“The Genetic Architecture of Obsessive-Compulsive Disorder: Contribution of Liability to OCD From Alleles Across the Frequency Spectrum”, 2021-11-18 (; similar):
Objective: Obsessive-compulsive disorder (OCD) is known to be substantially heritable; however, the contribution of genetic variation across the allele frequency spectrum to this heritability remains uncertain. The authors used 2 new homogeneous cohorts to estimate the heritability of OCD from inherited genetic variation and contrasted the results with those of previous studies.
Method: The sample consisted of 2,090 Swedish-born individuals diagnosed with OCD and 4,567 control subjects, all genotyped for common genetic variants, specifically >400,000 single-nucleotide polymorphisms (SNPs) with minor allele frequency (MAF) ≥0.01. Using genotypes of these SNPs to estimate distant familial relationships among individuals, the authors estimated the heritability of OCD, both overall and partitioned according to MAF bins.
Results: Narrow-sense heritability of OCD was estimated at 29% (SE = 4%). The estimate was robust, varying only modestly under different models. Contrary to an earlier study, however, SNPs with MAF between 0.01 and 0.05 accounted for 10% of heritability, and estimated heritability per MAF bin roughly followed expectations based on a simple model for SNP-based heritability.
Conclusion: These results indicate that common inherited risk variation (MAF ≥0.01) accounts for most of the heritable variation in OCD. SNPs with low MAF contribute meaningfully to the heritability of OCD, and the results are consistent with prediction under the “infinitesimal model” (also referred to as the “polygenic model”), where risk is influenced by a large number of loci across the genome and across MAF bins.

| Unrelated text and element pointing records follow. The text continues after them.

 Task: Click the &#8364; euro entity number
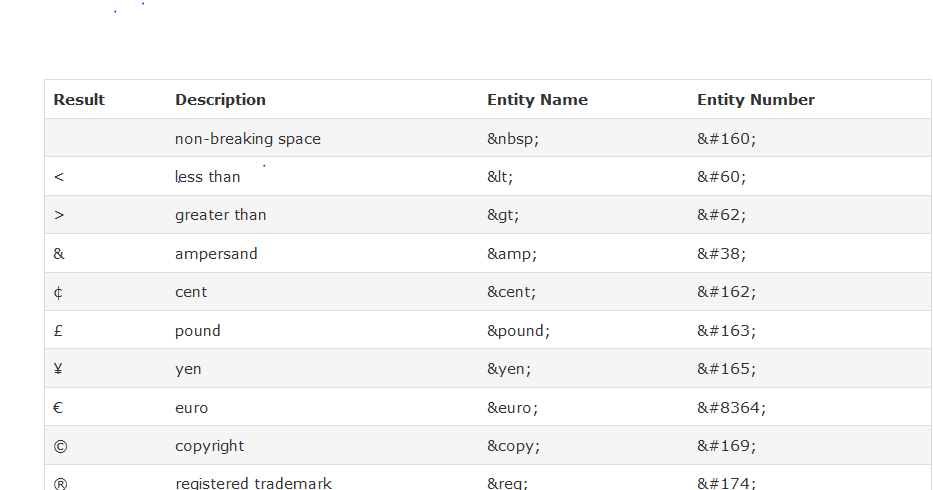(731, 408)
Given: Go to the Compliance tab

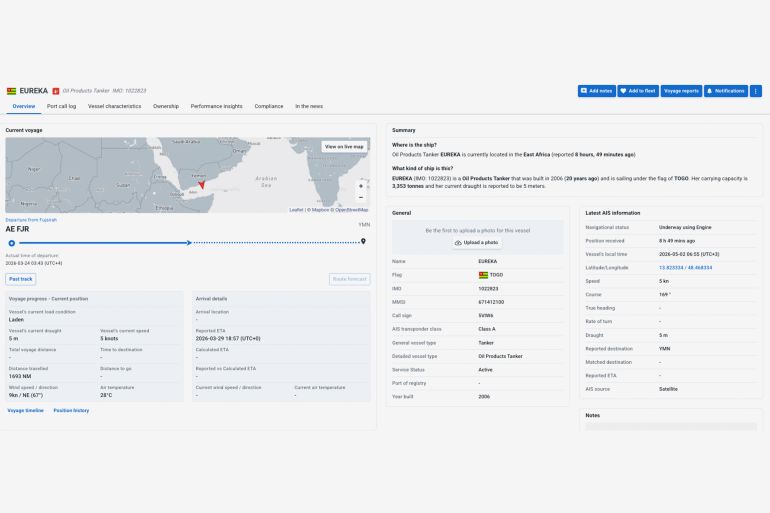Looking at the screenshot, I should (x=269, y=106).
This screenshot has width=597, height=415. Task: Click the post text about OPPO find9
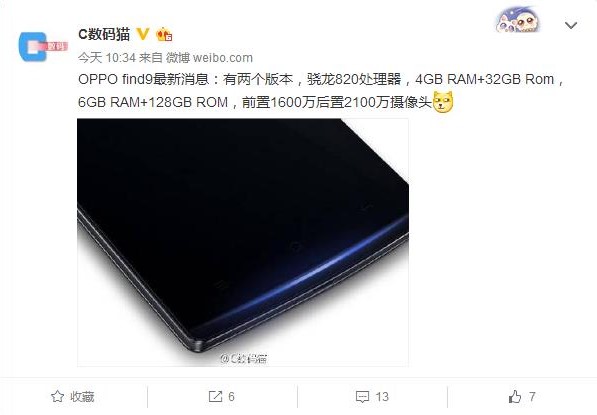tap(321, 91)
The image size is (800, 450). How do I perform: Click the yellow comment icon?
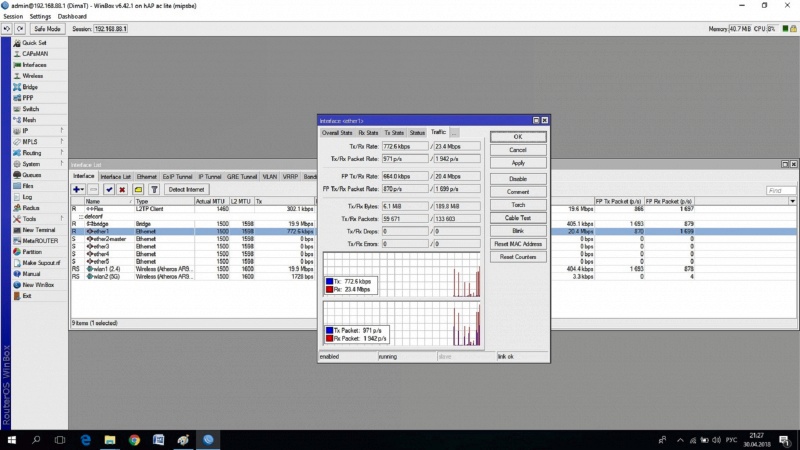[x=139, y=189]
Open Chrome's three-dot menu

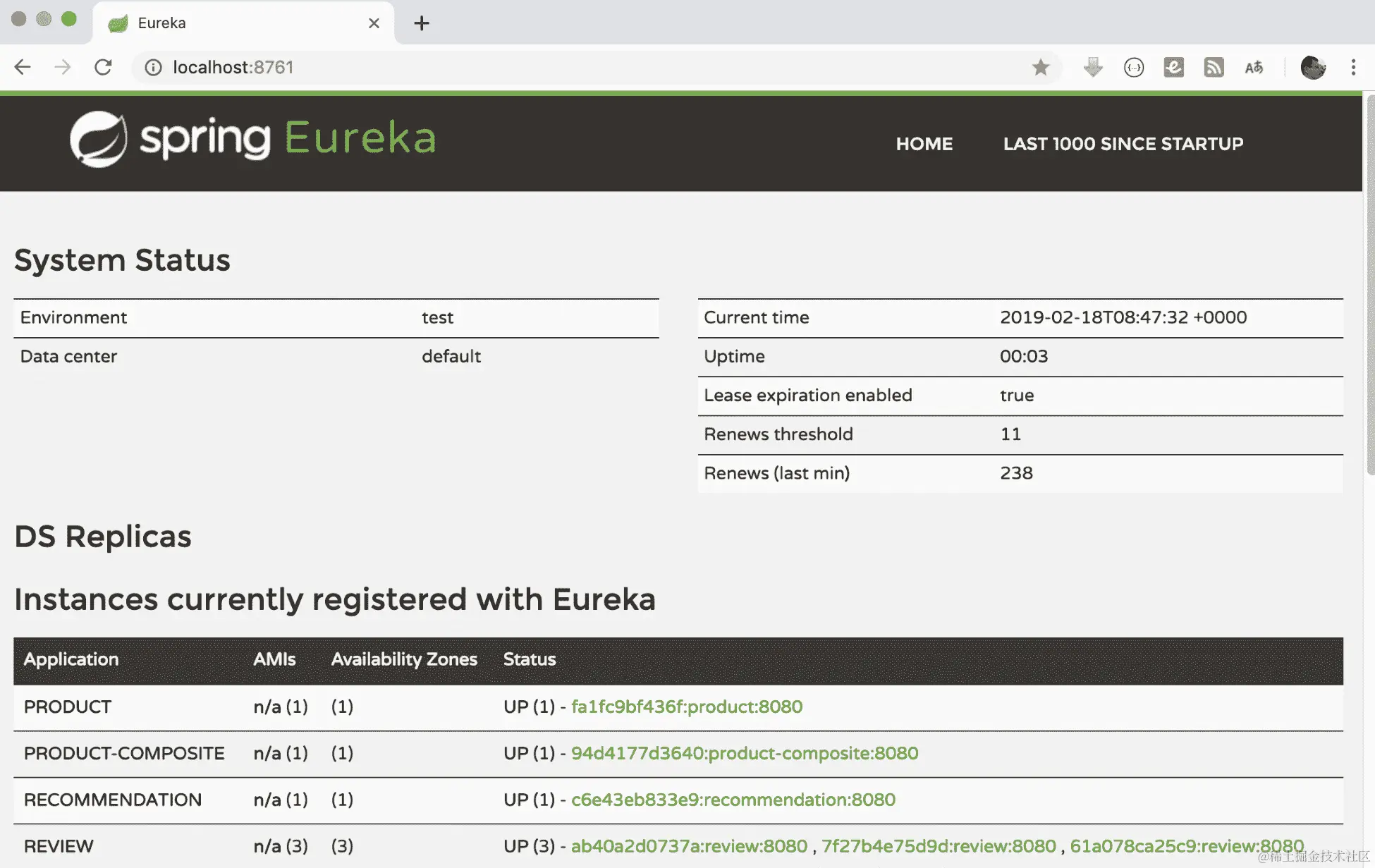click(x=1353, y=67)
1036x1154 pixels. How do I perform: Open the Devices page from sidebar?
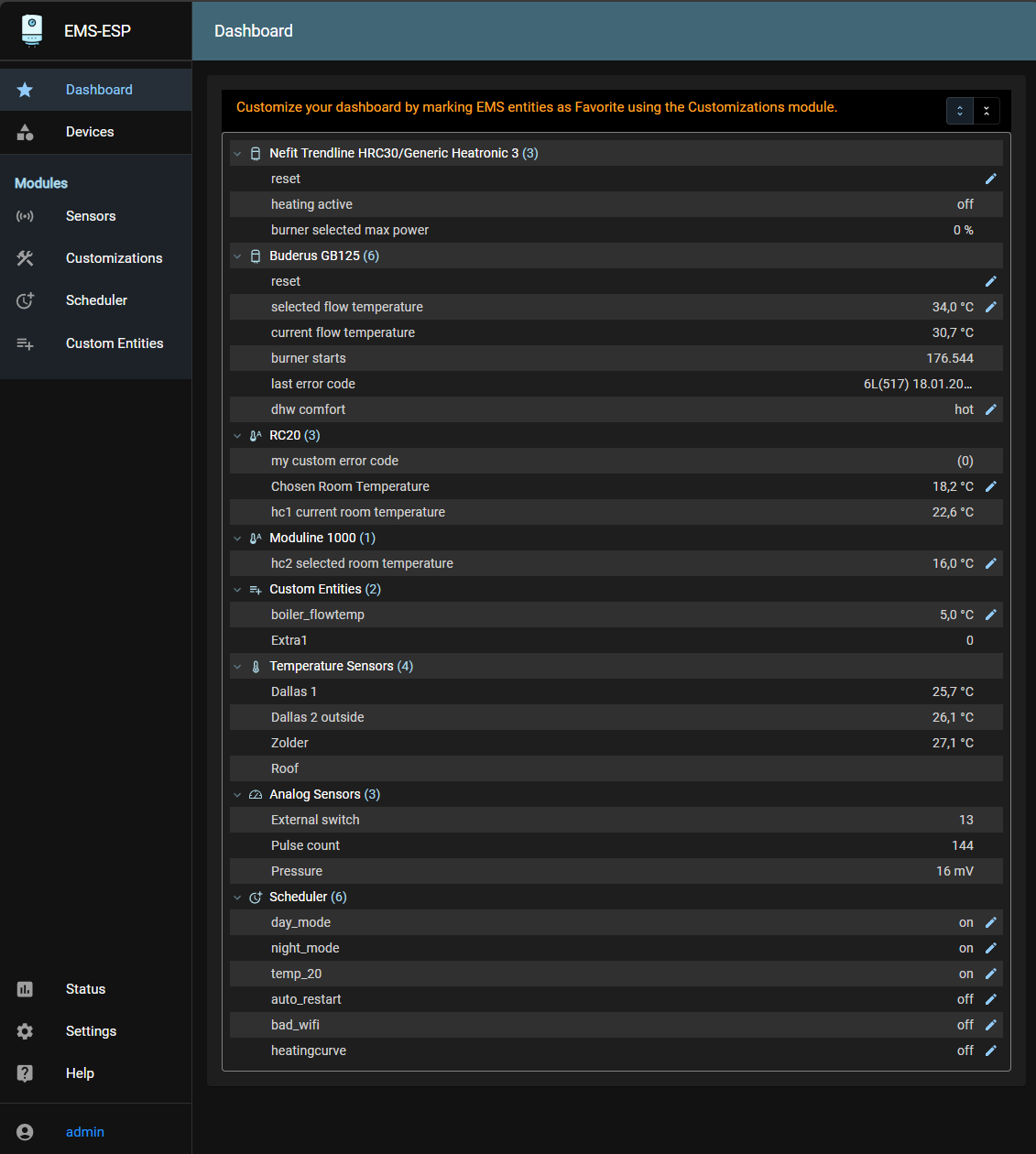coord(90,132)
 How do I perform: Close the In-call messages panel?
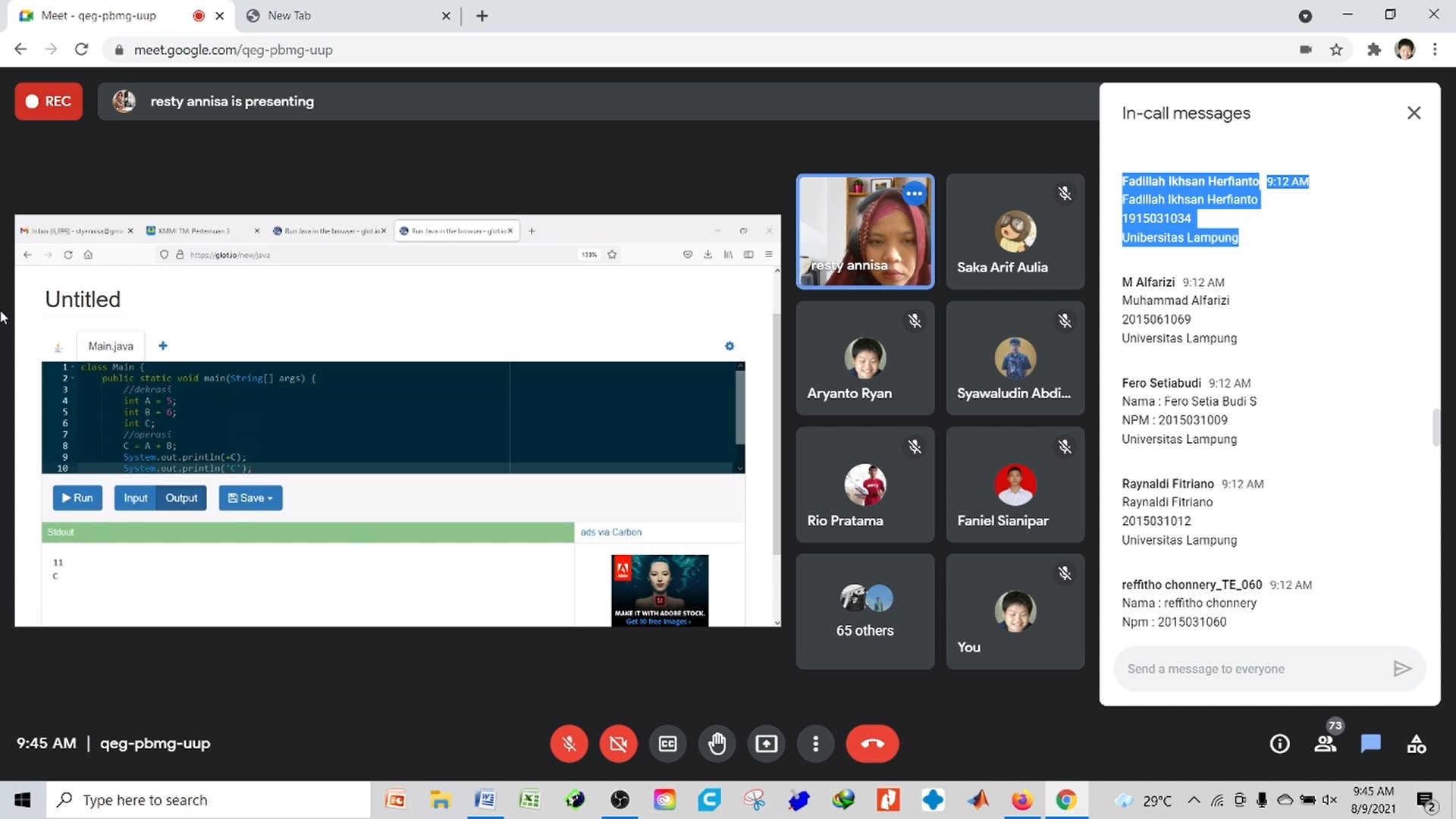point(1414,113)
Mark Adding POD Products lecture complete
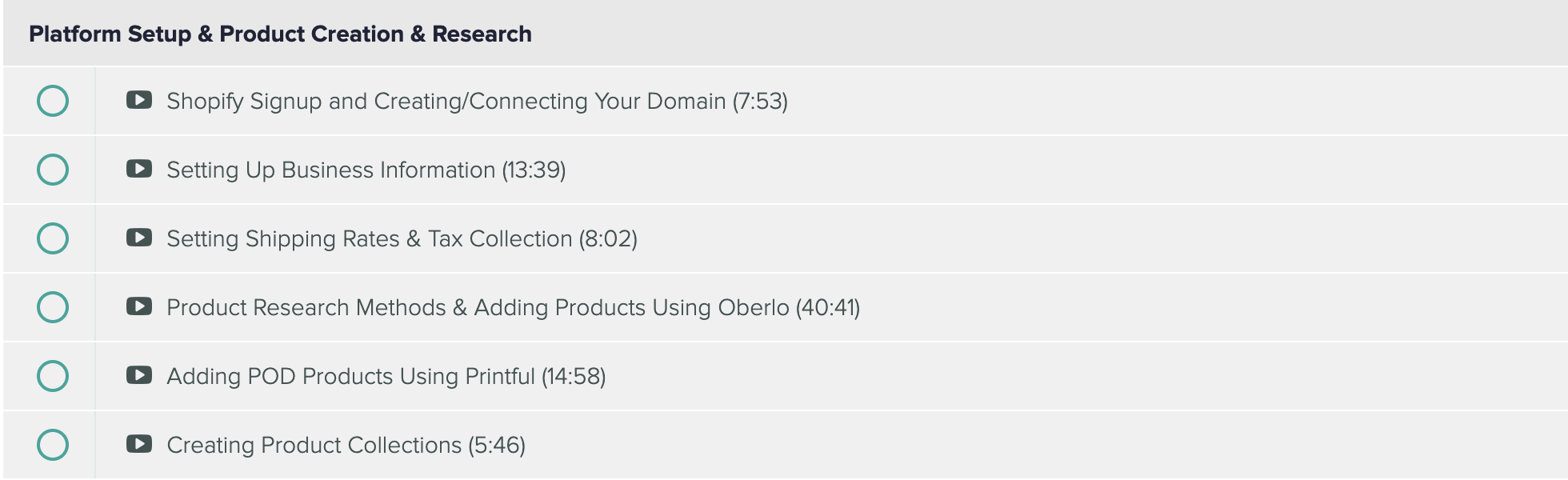 click(53, 376)
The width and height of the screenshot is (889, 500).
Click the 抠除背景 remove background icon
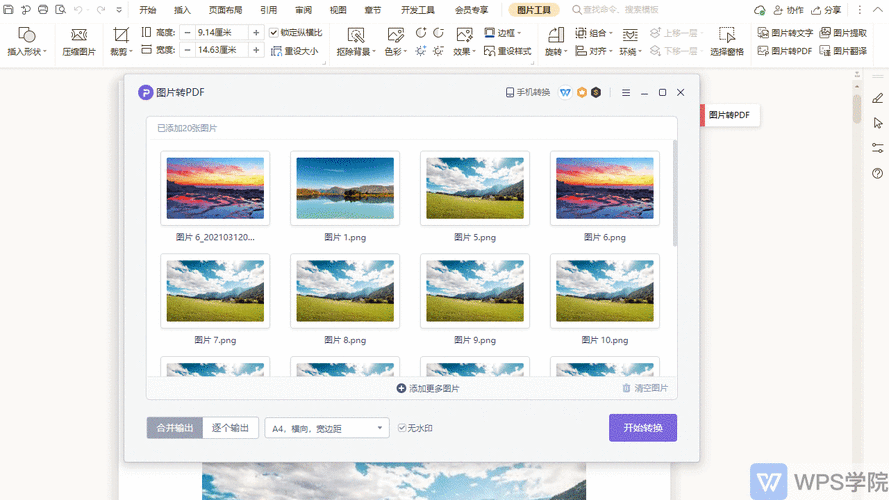tap(355, 35)
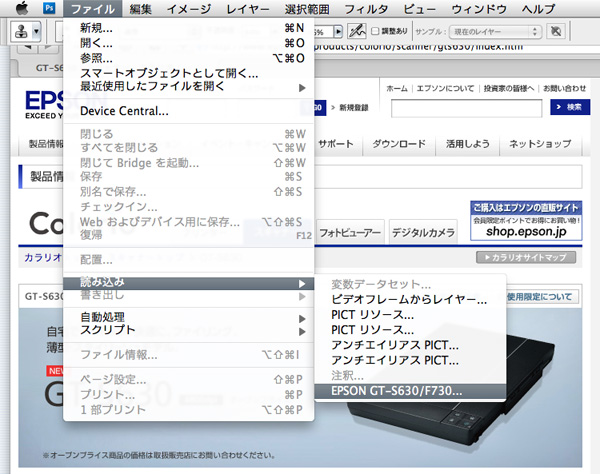Viewport: 600px width, 474px height.
Task: Select the Clone Stamp tool preset icon
Action: 19,30
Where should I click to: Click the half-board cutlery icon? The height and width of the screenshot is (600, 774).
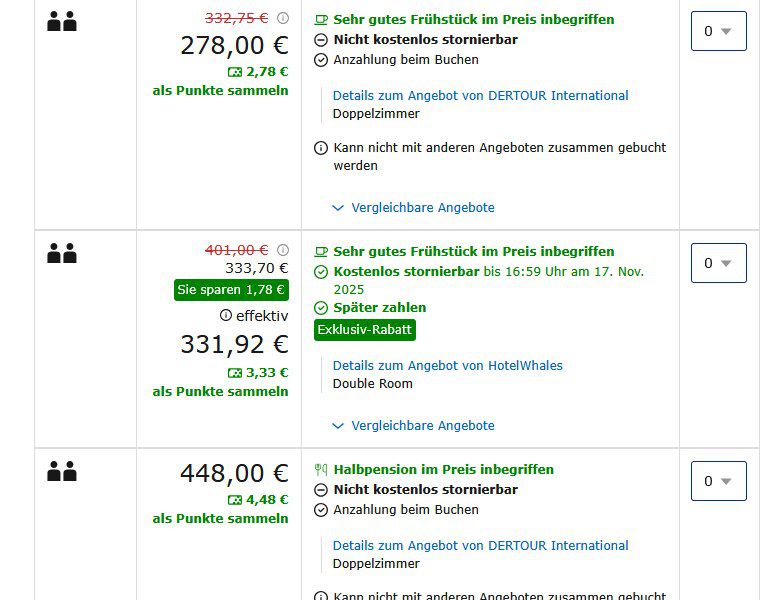[321, 469]
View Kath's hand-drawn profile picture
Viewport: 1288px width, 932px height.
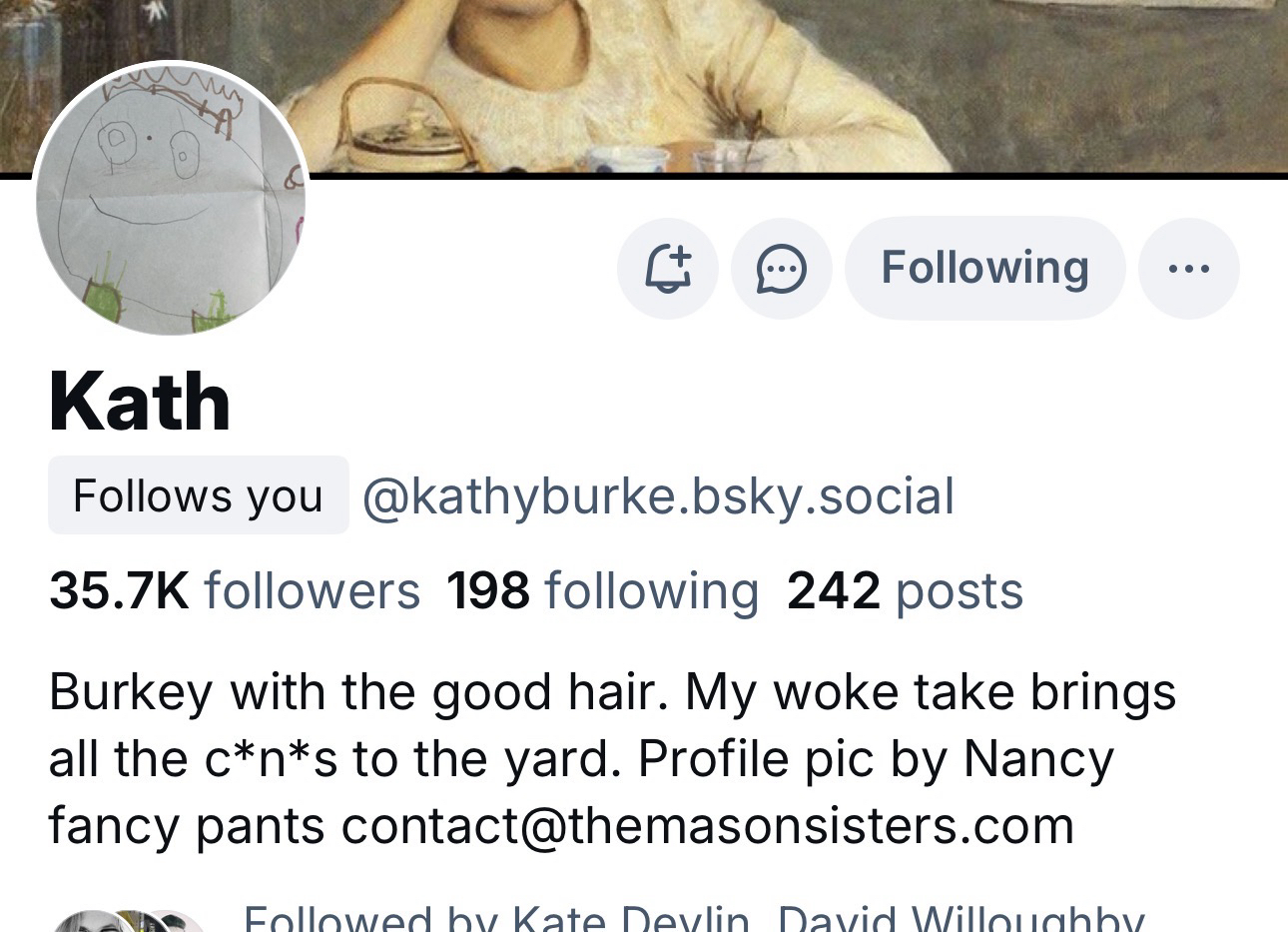[x=172, y=199]
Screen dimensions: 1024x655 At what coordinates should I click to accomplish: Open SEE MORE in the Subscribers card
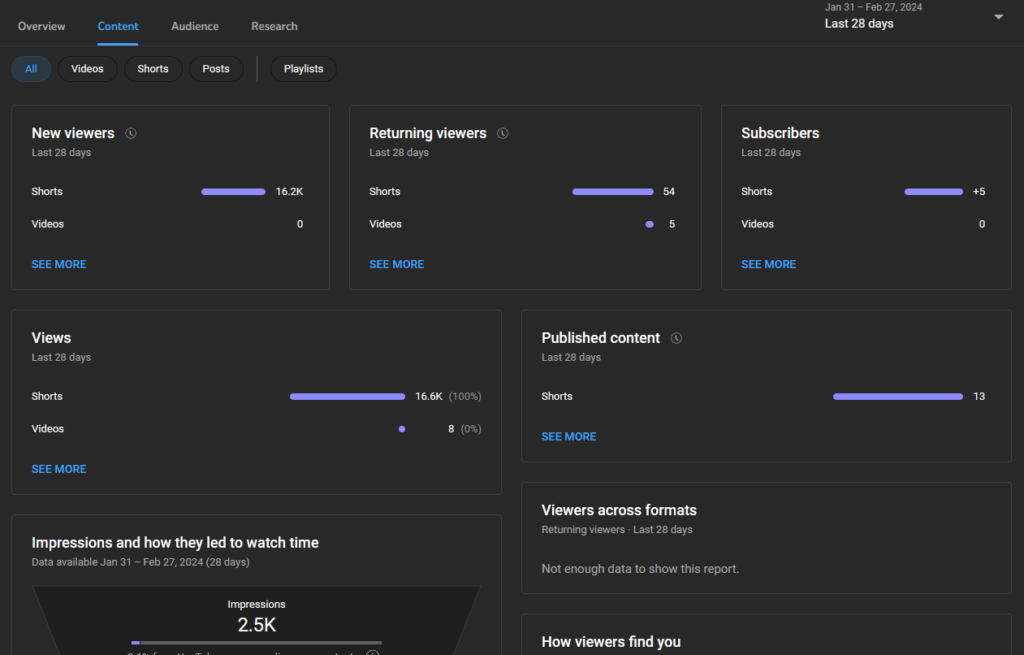(x=768, y=264)
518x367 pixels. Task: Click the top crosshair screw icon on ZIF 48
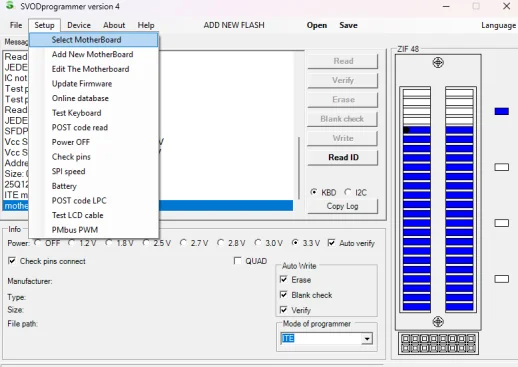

…The heritability of OCD, historically estimated by analysis of twin and family studies and within the context of the ACE model (A, additive genetic, also known as narrow-sense heritability; C, shared environment; and E, nonshared environment), is reported to be in the range of 35%–50% (1, 4, 8–14)…It is useful to compare the heritability results from family-based and SNP-based approaches. Family-based studies, being more direct, typically yield estimates of heritability with lower standard errors, whereas the inaccuracy of estimating distant relationships from genetic data tends to produce fuzzier estimates. Family-based estimates also tend to yield higher estimates of heritability because the familial covariance reflects both rare and common genetic variation, whereas SNP-based estimates mostly arise from covariance due to common genetic variants. Looking at the results summarized above, one might conclude that this is also operating for OCD, that is, that family-based studies are producing higher heritability estimates than SNP-based studies.
However, in an influential study of data from the International Obsessive-Compulsive Disorder Foundation Genetics Collaborative (IOCDF-GC) by Davis et al5 (1,061 case subjects, 4,236 control subjects, 373,846 SNPs), there was no evidence for heritability from SNPs with minor allele frequency (MAF) < 0.05, and over 60% of total heritability mapped to the most common variants (MAF >0.3). In addition, in a meta-analysis of data from the International Obsessive Compulsive Disorder Foundation Genetics Collaborative (IOCDF-GC) and OCD Collaborative Genetics Association Study (OCGAS) (16), ~60% of heritability was accounted for by SNPs with MAF >0.4 in both the OCGAS sample alone and in the combined sample. If this observation were true, it could have profound implications for which evolutionary forces shaped this unusual mapping of risk alleles to their population frequency distribution. For example, balancing selection, where multiple alleles are maintained in the gene pool of a population at frequencies larger than expected from genetic drift alone, may play a role in OCD.